Corporate risks identifiable through the ESG lens provide a broader view than a pure focus on financial disclosures, giving investors a wider perspective on the overall business situation and enabling more informed decision-making.
SMEs are thus also facing pressure from their own boards and investors to report on their ESG matters, in an attempt to get as complete a picture of their investments as possible.
Furthermore, financial institutions like banks and insurers are now factoring ESG disclosures into their lending and insurance criteria.
SMEs wanting to have unhindered access to capital and favorable insurance rates need to be able to satisfy financial institutions’ request for this type of information.
3. Customer pressure
The deluge of gloomy headlines regarding the climate crisis have raised the awareness level of the general public around matters of environmental sustainability, and the average consumer has accordingly become more discerning in terms of where they choose to spend their money.
While pragmatic reasons like price and availability still play a major role in customer buying behavior, more and more consumers are allowing visibility around environmental, social, and governance matters play an important role in their purchasing behavior.
SMEs are now feeling the pressure to increase the visibility and transparency of their efforts in these areas, for fear of falling afoul of negative customer sentiment and suffering a deteriorating brand reputation.
4. Competitive pressure
Competitive business pressures can be intense – and the sustainability reporting aspect is no different.
As we’ve covered above, businesses that make an effort to properly disclose and report on their ESG and sustainability metrics can benefit from:
- More inclusive business networks and receptive partners
- Improved situation analysis and business risk mitigation
- Better access to capital at more favorable rates
- An increased chance of being well-regarded by consumers
These are important advantages, and no business would want its competitors to enjoy these benefits on an ongoing basis with no challenge.
However, for those businesses that are delaying reporting on their ESG and sustainability concerns, that is exactly what is happening.
Rivals are getting a march on them and enjoying the added benefits which come with having an implemented ESG management and reporting strategy.

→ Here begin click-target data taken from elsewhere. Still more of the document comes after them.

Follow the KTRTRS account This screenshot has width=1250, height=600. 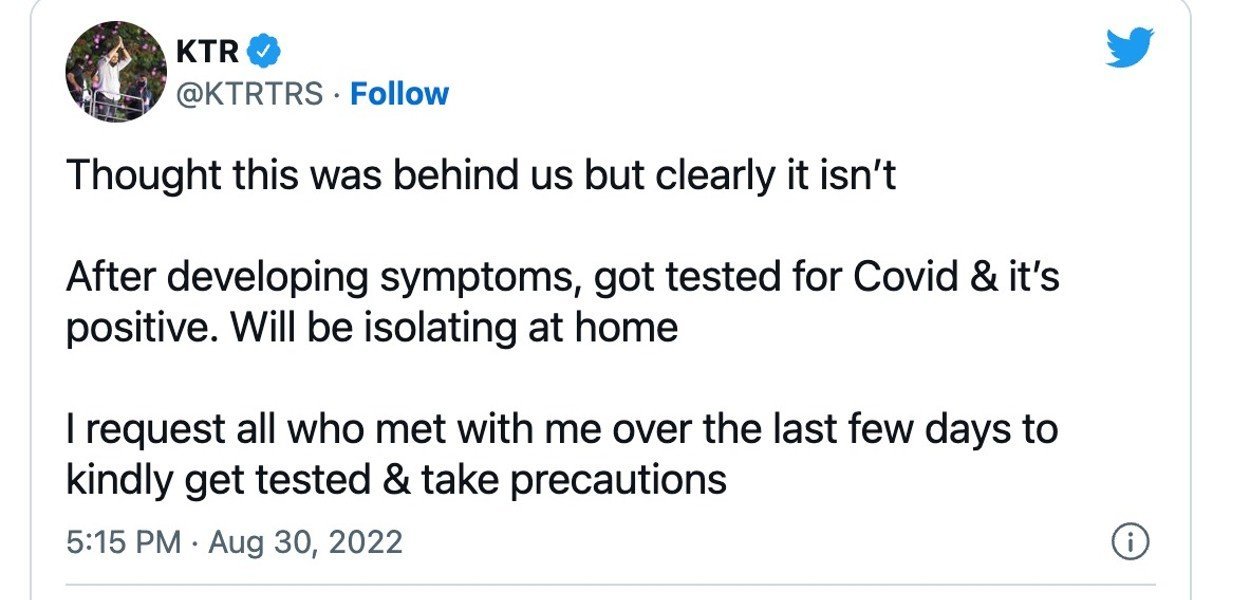pyautogui.click(x=399, y=94)
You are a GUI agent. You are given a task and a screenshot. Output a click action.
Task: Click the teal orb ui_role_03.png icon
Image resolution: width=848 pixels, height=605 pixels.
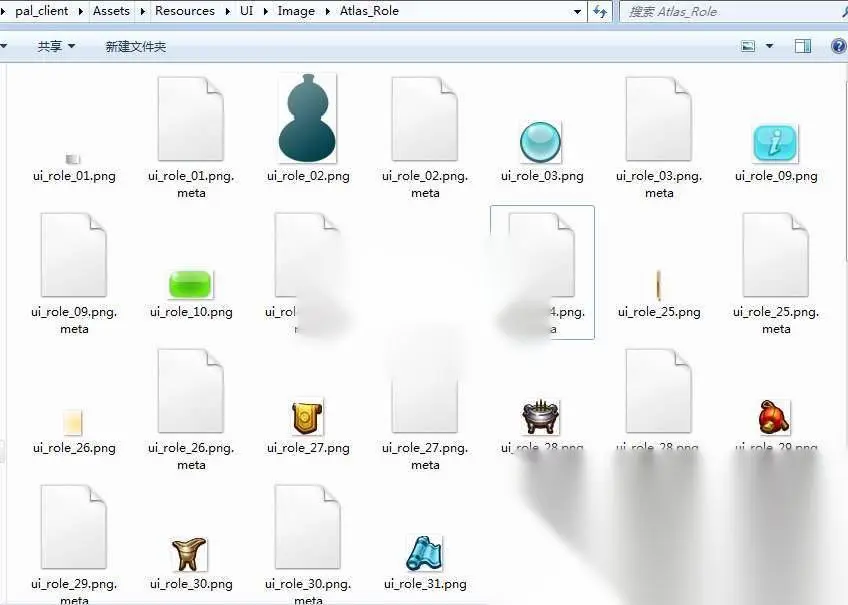coord(540,142)
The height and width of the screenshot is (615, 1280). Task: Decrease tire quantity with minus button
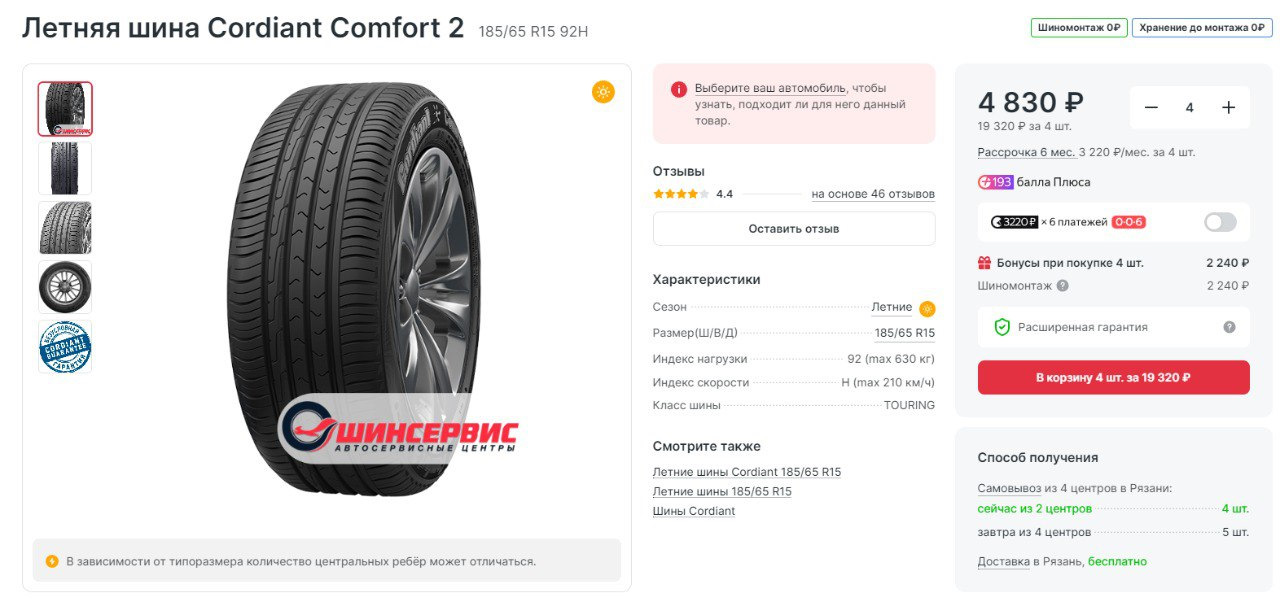pos(1151,108)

Taking action to improve ESG and sustainability reporting
So why are companies doing ESG and sustainability reporting even when they don’t have to?
In a word, pressure.
Pressure from their supply chain, business partners, investors, customers, and competitors.
And although pressure is often portrayed negatively, it can also act as a motivator towards taking action for the better.
A business that acts responsibly on the pressures listed above is likely to improve in various important areas, such as developing enhanced processes and systems to ensure supply chain compliance, the adoption of ethical practices, and contributing positively to the community and the environment.
It also sets itself up for further long-term success by evaluating risks from a broader sustainability perspective rather than just focusing on financial performance, improving its relations with its business partners and customers, and helping to build and sustain the environmental conditions conducive to its continued business operations.
Companies are thus increasingly responding to these pressures in a positive manner and using them as a spur towards improving their ESG and sustainability management and reporting.
It’s why they’re doing ESG reporting – even when they don’t have to.